(New York) Les prix du pétrole se sont un peu repliés vendredi, lestés par des prises de bénéfices et par un nouveau record de cas de COVID-19 aux États-Unis, signe inquiétant pour la reprise de la demande de brut.

Agence France-Presse

Le baril de Brent de la mer du Nord pour livraison en septembre a fini à 43,14 dollars à Londres, en baisse de 0,5 % ou 23 cents par rapport à la clôture de jeudi.

À New York, le baril américain de WTI pour le mois d’août a abandonné 0,4 % ou 16 cents,  à 40,59 dollars.

Sur la semaine, le Brent a cédé 0,2 %, tandis que le WTI a grappillé 0,1 %.

« Un regain d’inquiétudes lié à l’augmentation des cas de coronavirus dans le monde pèse sur le marché de l’énergie », a expliqué Stephen Brennock, analyste de PVM.

« Cette incertitude autour de l’impact de la pandémie sur la demande emprisonne les prix du pétrole dans un scénario “un pas en avant, un pas en arrière”. La crise est loin d’être contenue, les acteurs du marché n’ont guère d’autre choix que l’attentisme », a-t-il ajouté.

Les États-Unis ont battu jeudi un nouveau record de contaminations quotidiennes à la COVID-19, avec plus de 68 000 nouveaux cas enregistrés en l’espace de 24 heures.

Le Brésil, deuxième pays le plus touché par la pandémie, a lui franchi le cap des deux millions de contaminations, mais l’Organisation mondiale de la santé (OMS) a indiqué que l’épidémie y avait atteint un « plateau » et appelé les autorités à saisir cette « opportunité pour repousser la maladie. »

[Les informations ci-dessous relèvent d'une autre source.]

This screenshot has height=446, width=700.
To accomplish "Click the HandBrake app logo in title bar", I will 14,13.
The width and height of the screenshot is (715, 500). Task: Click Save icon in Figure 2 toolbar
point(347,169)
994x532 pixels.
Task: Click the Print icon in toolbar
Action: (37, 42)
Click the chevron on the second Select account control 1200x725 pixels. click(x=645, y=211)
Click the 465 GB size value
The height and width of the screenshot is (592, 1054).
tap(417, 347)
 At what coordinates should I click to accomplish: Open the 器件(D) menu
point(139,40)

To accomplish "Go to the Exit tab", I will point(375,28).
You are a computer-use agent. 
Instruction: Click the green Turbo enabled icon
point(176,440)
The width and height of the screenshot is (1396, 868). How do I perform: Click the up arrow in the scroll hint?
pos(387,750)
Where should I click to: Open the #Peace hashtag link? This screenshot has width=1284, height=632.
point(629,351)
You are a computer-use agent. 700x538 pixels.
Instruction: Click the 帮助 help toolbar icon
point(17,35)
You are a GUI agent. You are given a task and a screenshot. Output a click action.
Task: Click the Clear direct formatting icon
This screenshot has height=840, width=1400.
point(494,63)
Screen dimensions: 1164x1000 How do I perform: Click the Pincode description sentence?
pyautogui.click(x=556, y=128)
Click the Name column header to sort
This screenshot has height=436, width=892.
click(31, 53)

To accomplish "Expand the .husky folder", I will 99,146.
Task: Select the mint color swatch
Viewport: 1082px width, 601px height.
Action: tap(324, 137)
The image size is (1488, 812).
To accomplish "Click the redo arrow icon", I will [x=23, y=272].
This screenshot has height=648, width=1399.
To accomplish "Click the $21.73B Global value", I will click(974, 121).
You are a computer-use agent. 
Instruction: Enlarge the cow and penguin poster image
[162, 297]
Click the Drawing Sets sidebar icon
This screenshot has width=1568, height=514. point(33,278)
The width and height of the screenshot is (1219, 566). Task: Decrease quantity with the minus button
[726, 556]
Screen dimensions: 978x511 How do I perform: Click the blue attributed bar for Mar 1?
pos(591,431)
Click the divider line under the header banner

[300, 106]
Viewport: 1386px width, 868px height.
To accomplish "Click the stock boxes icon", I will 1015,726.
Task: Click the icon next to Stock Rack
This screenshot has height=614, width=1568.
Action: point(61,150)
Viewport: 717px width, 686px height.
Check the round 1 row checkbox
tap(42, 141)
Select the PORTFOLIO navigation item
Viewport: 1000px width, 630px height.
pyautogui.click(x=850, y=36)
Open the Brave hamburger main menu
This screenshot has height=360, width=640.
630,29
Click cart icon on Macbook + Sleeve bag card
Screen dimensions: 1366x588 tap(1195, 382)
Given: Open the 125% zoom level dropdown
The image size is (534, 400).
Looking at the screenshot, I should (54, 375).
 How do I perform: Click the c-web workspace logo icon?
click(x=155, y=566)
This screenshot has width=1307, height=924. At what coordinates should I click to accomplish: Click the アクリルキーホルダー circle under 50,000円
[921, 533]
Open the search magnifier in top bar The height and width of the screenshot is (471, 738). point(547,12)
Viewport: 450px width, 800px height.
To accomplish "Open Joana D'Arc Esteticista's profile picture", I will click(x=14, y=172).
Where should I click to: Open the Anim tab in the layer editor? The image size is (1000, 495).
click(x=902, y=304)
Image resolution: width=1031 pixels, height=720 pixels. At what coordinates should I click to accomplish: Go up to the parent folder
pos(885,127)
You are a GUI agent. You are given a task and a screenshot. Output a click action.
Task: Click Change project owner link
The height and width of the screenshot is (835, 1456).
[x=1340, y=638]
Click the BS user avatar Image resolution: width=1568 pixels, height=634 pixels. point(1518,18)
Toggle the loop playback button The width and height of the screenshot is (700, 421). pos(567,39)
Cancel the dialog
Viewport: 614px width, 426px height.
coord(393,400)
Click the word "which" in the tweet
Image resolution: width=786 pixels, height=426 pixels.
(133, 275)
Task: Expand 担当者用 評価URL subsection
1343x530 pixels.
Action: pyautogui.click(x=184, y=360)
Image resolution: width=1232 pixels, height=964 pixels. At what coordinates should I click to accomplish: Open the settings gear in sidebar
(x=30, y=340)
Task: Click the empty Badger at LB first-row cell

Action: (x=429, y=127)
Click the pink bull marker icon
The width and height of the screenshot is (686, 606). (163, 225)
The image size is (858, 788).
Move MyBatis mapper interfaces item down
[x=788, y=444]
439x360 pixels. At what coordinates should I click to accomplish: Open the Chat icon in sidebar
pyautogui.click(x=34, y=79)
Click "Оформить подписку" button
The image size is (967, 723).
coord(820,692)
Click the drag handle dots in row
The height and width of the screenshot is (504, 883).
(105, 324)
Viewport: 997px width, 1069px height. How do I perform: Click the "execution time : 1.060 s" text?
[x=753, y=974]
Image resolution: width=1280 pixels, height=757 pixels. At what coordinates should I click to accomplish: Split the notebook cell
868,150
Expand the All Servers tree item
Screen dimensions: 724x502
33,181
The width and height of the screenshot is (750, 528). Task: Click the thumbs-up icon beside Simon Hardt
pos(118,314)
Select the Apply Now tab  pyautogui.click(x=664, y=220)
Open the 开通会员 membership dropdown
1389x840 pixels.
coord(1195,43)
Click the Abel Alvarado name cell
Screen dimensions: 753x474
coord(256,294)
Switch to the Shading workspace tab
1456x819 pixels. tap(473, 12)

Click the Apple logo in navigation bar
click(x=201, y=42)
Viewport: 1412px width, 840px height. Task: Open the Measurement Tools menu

Jeffrey Halley, de Oanda, attribue le léger recul des prix pétroliers de vendredi à des prises de bénéfices et se rassurait de voir que « les marchés ont assimilé sans incident l’augmentation imminente de la production de l’OPEP “ ».

Les membres de l’Organisation des pays exportateurs de pétrole (OPEP) et leurs alliés ont en effet décidé mercredi de maintenir l’allègement prévu de leurs coupes de production d’or noir.

Elles passeront de 9,6 millions de barils par jour (mbj) actuellement « à un total de 8,1 à 8,2 mbj en août » selon les calculs du ministre saoudien de l’Énergie, le prince Abdelaziz ben Salmane, qui correspondent aux 7,7 mbj inscrits dans le calendrier initial plus les compensations espérées des pays n’ayant pas respecté leurs quotas.

« Les producteurs peuvent décider de la vitesse à laquelle ils souhaitent relancer la production, mais tout ce que fait l’OPEP pourrait être inutile si la demande nécessaire ne suit pas », a cependant averti Louise Dickson, de Rystad Energy.